Vulnerability in PCRE Library Could Allow for Arbitrary Code Execution
MS-ISAC ADVISORY NUMBER:2015-089
A vulnerability has been discovered in the Perl Compatible Regular Expression (PCRE) library, which could allow for arbitrary code execution. The PCRE library is a set of functions that implement regular expression pattern matching using the same syntax and semantics as Perl 5. Programs that utilize this library include Adobe Flash, Apache, Nginx, PHP, as well as many others.
There are no reports of this vulnerability being exploited in the wild, however there is a proof of concept available.

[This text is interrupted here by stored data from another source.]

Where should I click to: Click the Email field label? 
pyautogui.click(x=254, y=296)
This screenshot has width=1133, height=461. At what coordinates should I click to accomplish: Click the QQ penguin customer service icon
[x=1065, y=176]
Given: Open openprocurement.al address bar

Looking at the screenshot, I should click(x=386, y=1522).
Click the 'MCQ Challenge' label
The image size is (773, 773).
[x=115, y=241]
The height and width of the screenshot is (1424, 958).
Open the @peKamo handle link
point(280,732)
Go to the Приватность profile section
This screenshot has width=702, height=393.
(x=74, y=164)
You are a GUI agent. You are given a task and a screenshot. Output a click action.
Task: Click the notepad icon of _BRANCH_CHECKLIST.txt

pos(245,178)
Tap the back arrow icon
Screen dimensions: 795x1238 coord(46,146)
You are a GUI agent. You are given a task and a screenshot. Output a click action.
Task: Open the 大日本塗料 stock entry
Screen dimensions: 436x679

- PCRE version 8.37 and prior
- Large and medium government entities: HIGH
- Small government entities: HIGH
- Large and medium business entities: HIGH
- Small business entities: HIGH
A vulnerability has been discovered in the PCRE Library, which could allow for arbitrary code execution. This vulnerability occurs because the library fails to perform adequate boundary-checks on user-supplied data. When the library writes to the compile_regex function, it writes more than the allocated block size causing a heap buffer overflow.
Successful exploitation of this vulnerability through a specially crafted or vulnerable expression could trigger this issue, resulting in the execution of arbitrary code, in the context of the user running the application, with failed attempts triggering denial-of-service conditions.
We recommend the following actions be taken:
Upgrade to the latest version of PCRE2 immediately after appropriate testing.
Apply appropriate patches when available from affected vendors immediately after appropriate testing.
Remind users not to visit un-trusted websites or follow links provided by unknown or un-trusted sources.
Inform and educate users regarding the threats posed by hypertext links contained in emails or attachments, especially those from un-trusted sources.